Climate Change Has Intensified the Global Water Cycle

Climate scientists have been saying for years that one of the many downsides of a warming planet is that both droughts and torrential rains are both likely to get worse. That’s what climate models predict, and that’s what observers have noted, most recently in the IPCC’s report on extreme weather, released last month. It makes physical sense, too. A warmer atmosphere can absorb more water vapor, and what goes up must come down — and thanks to prevailing winds, it won’t come down in the same place.

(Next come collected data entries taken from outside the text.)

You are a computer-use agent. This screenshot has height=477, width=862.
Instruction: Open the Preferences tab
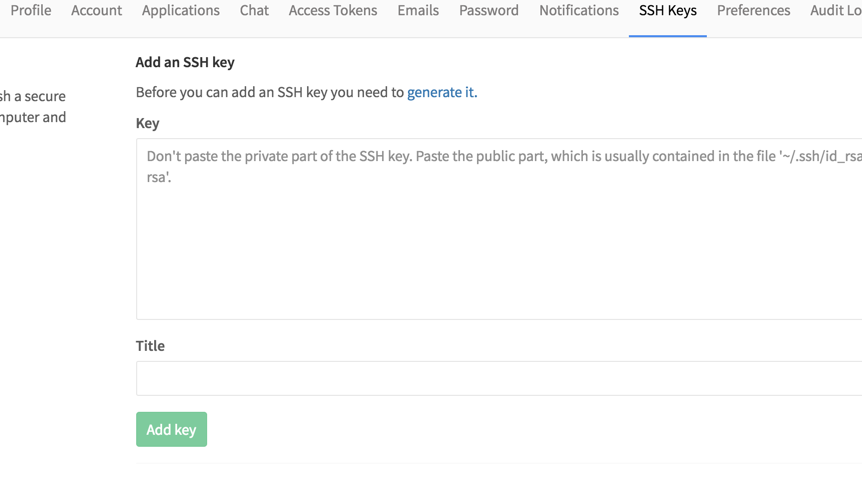pos(753,10)
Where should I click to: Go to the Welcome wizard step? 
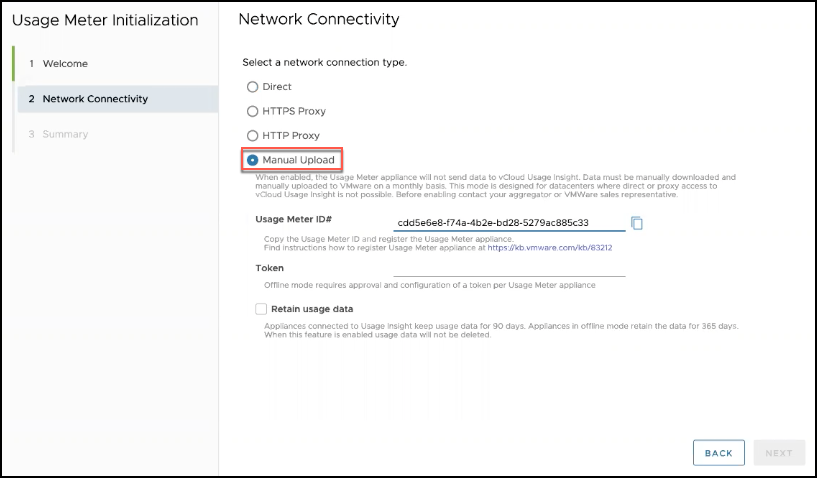[x=65, y=64]
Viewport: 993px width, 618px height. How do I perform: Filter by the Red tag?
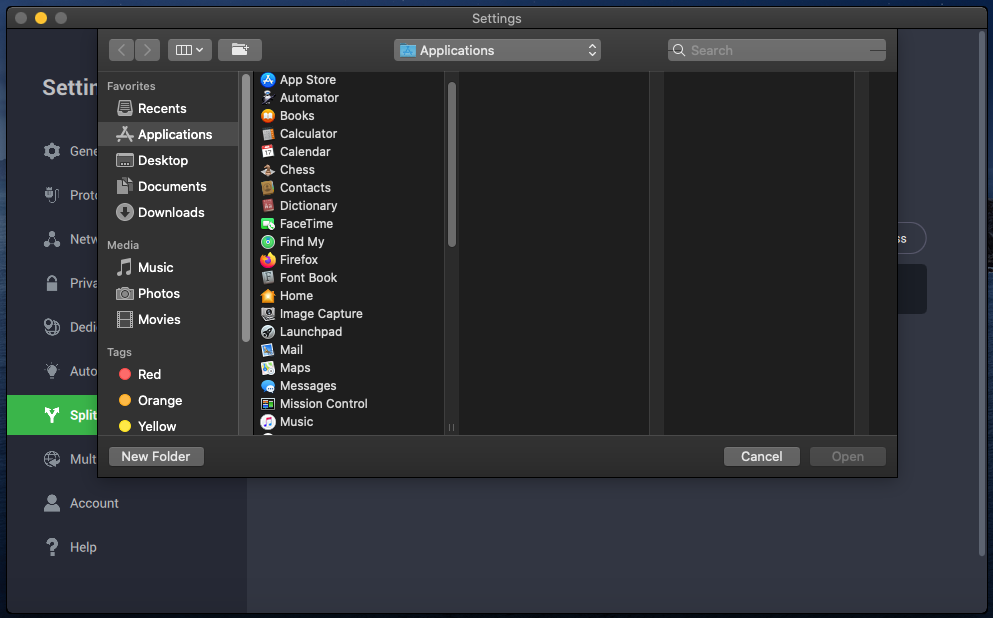(x=149, y=374)
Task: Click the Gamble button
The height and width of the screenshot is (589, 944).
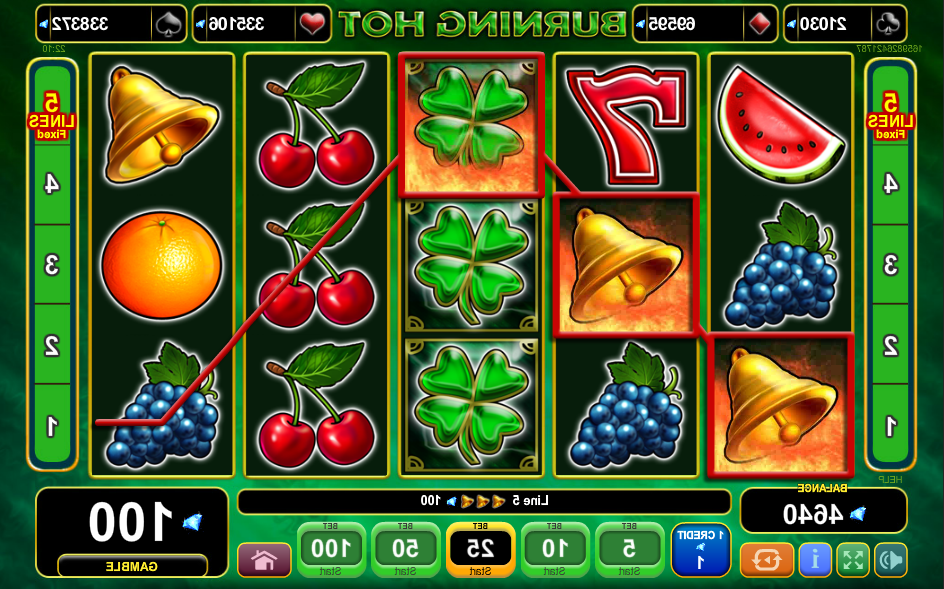Action: tap(132, 567)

The idea of changes to the so-called hydrologic cycle, in short, hangs together pretty well. According to a new paper just published in Science, however, the picture is flawed in one important and disturbing way. Based on measurements gathered around the world from 1950-2000, a team of researchers from Australia and the U.S. has concluded that the hydrologic cycle is indeed changing. Wet areas are getting wetter and dry areas are getting drier. But it’s happening about twice as fast as anyone thought, and that could mean big trouble for places like Australia, which has already been experiencing crushing drought in recent years.

The reason for this disconnect between expectation and reality is that the easiest place to collect rainfall data is on land, where scientists and rain gauges are located. About 71 percent of the world is covered in ocean, however. “Most of the action, however, takes place over the sea,” lead author Paul Durack, a postdoctoral fellow at Lawrence Livermore National Laboratory, said in a telephone interview. In order to get a more comprehensive look at how water is exchanged between the surface and the atmosphere, that’s where Durack and his colleagues went to look.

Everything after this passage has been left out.